En apparence, le sujet rêvé pour Brussolo : l'exploration d'un monde biologique, un animal-planète qui dort en dérivant dans l'espace, un monstre dont les arbres sont des poils, les failles géologiques les narines (on attend le trou du cul et autres joyeusetés, mais hélas l'auteur évite la guignolade comme le scatologique : dommage !), les volcans en éruption des boutons à pus, qui crèvent. La « bête-montagne » d'Almoha, qui vient de
Sommeil de sang (Denoël) grâce à un ingénieux transfert interéditeur, pourrait aussi être dotée d'une « grandeur : mythique à la Wul, autre chantre du gigantisme... Mais Brussolo s'en tient à un catalogue d'effets spéciaux, à une cartographie épidermique dont on voit vite les limites : les scientifiques qui étudient la bête se nourrissent d'elle, en absorbent les toxines mutagènes et tératologiques, deviennent monstrueux à leur tour, ou fous : certains rajeunissent à moitié, ou vieillissent à moitié, d'autres « s'enterrent » sous l'épiderme du monstre, il y a des clans qui se combattent, des épidémies bizarres.
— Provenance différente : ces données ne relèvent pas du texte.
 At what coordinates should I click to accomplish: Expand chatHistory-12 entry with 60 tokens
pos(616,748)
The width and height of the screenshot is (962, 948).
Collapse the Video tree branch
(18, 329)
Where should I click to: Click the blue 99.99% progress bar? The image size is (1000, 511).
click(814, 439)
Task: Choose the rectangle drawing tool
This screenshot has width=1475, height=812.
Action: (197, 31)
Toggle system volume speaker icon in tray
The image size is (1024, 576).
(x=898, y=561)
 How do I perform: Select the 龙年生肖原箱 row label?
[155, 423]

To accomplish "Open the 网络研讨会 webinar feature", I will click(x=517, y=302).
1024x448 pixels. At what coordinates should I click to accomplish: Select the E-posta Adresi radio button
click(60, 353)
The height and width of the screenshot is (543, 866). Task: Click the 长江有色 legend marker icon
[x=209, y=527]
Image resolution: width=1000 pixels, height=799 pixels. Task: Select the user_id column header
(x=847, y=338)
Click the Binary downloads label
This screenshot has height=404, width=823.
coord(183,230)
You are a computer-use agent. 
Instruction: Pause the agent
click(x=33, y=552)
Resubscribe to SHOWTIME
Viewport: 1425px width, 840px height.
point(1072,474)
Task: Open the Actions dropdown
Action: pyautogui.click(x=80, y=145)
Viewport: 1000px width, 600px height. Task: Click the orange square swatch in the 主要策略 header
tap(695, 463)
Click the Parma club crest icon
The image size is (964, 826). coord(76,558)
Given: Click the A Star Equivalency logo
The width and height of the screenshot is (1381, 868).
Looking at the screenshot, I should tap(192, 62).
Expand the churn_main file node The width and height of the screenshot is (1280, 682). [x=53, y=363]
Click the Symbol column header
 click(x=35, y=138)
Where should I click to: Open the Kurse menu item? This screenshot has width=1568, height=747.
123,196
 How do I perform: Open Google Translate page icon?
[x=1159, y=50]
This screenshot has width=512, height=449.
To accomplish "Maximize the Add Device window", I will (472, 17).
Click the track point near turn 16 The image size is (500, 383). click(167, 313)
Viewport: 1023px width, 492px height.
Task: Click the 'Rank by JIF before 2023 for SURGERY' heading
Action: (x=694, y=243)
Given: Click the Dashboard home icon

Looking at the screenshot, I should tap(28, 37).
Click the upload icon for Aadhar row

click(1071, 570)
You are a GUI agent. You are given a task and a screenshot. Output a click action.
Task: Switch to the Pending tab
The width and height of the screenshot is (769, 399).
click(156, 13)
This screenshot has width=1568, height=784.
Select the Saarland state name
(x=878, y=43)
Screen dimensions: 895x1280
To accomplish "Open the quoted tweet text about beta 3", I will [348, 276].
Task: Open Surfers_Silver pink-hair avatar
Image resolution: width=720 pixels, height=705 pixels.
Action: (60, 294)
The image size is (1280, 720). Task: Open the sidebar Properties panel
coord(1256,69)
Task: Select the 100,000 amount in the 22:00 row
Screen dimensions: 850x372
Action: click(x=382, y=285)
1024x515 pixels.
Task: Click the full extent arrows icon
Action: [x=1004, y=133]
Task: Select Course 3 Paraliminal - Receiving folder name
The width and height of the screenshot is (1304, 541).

Bizarre ? Vous avez dit bizarre ? Rien dans toutes ces péripéties ne surprend vraiment : la force de Brussolo, c'est l'effet-puzzle, l'accumulation tous azimuts (à l'œuvre dans
Les mangeurs de murailles ou
Les semeurs d'abîmes) ; ici, la ligne unique devient sagesse, presque pauvreté. De plus, l'auteur, qui n'a aucunement besoin de justifier ses fantasmes et ses images mentales, a dû récemment potasser un bouquin de biologie pour fortifier sa maîtrise du corporel ; et ce qui passait si bien à l'état brut s'alourdit maintenant d'explications scientifiques dont on se passerait volontiers.
Bref, ce dernier Brussolo est une déception. Mais attention : un Brussolo décevant vaut bien deux barils de capitaine de gendarmerie.